Daniel Kahneman’s book, Thinking, Fast and Slow is a fabulous account of the life’s work of one of the 20th Century’s greatest thinkers, and it ought to be read by everyone with an interest in making decisions.
Kahneman’s central premise – that humans have two separate mechanisms for making decisions, the instinctive (which he calls ‘System 1’) and the rational (‘System 2’) – is persuasive, as is his contention that bad decisions are made when one mechanism overrides the other, without our realizing it. His forensic analysis of how and why humans substitute a question they do know the answer to when faced with one they don’t is immensely revealing. As a textbook on decision-making, it is an astonishing work. Kahneman even reveals that he wrote a school curriculum, in Israel, on decision making. I would love to see what’s in that.
Our educational system allows us to teach young people to gather information – in the different forms in which it comes. We teach children to order and master that information. Older children learn diverse methods of analyzing information – and we teach them to evaluate it, too. But how much of our curriculum is devoted to teaching children to make decisions? How does schooling actually help young people to make decisions?
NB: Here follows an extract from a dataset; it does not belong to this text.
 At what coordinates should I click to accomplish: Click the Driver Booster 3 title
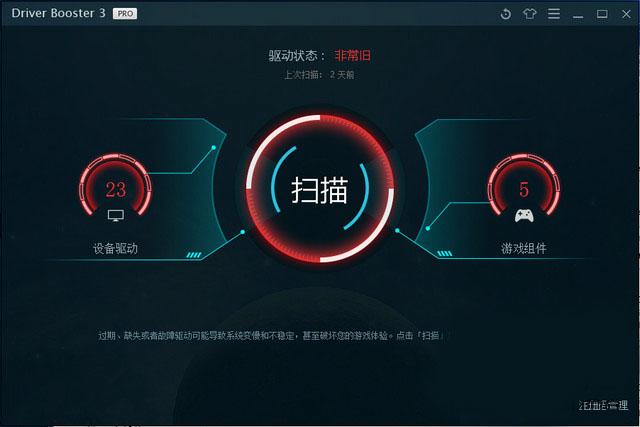click(58, 13)
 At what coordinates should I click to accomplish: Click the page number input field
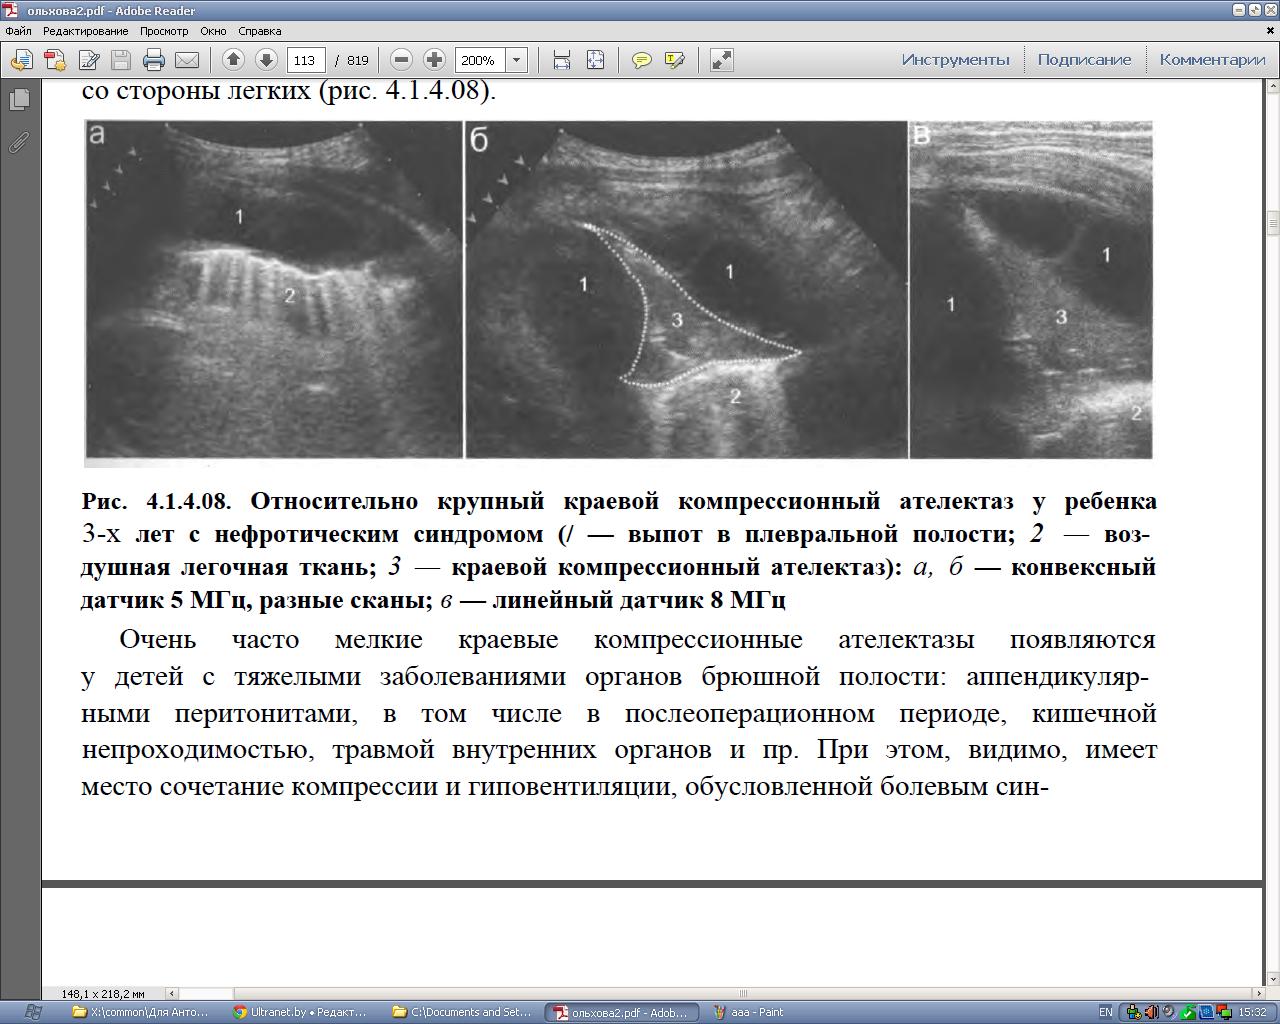click(x=305, y=60)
In its most pernicious form, the curriculum teaches young people that they have to guess what answer the teacher/examiner has selected as the correct one, and they have to express it in terms which have been decided on as the best terms in which to express it. But these answers are chosen often (as, of course, are the questions) because they are convenient: they allow marks to be given with the highest degree of objectivity, and therefore the lowest risk of (legal) liability.
We teach pupils to communicate in words, numbers, pictures, musically, and dramatically, and to engage in debate or dialogue. We teach them to take part in teams, the value of a discipline of improvement or exploration, to think or contemplate. But decision-making? Is anything more than providing adult role models, giving some scope for trial and error (particularly in the exercise of pupil-leadership) and leading pupils into greater levels of independence helping our young people to become better at such a vital skill.
So, here is the question I am left grappling with, six months after finishing Kahneman’s book. How can I – how can educators – enhance and improve the way that the experience of school teaches young people to make decisions? Are some subjects more likely to teach this than others? What extra-curricular experiences are most likely to enhance this capability?
One obvious answer to this last question is the Duke of Edinburgh’s Award Scheme, and particularly the need during expeditions to modify plans, to consider new information (‘The footpath marked on the map has disappeared!’) and to learn from decisions made under stress.
But what would a course in decision making look like? What sort of students would thrive on it? These further questions will pre-occupy me for a while, and I would be delighted to have contributions as comments below…
In the meanwhile, I shall be writing to Kahneman’s publishers about the Israeli curriculum.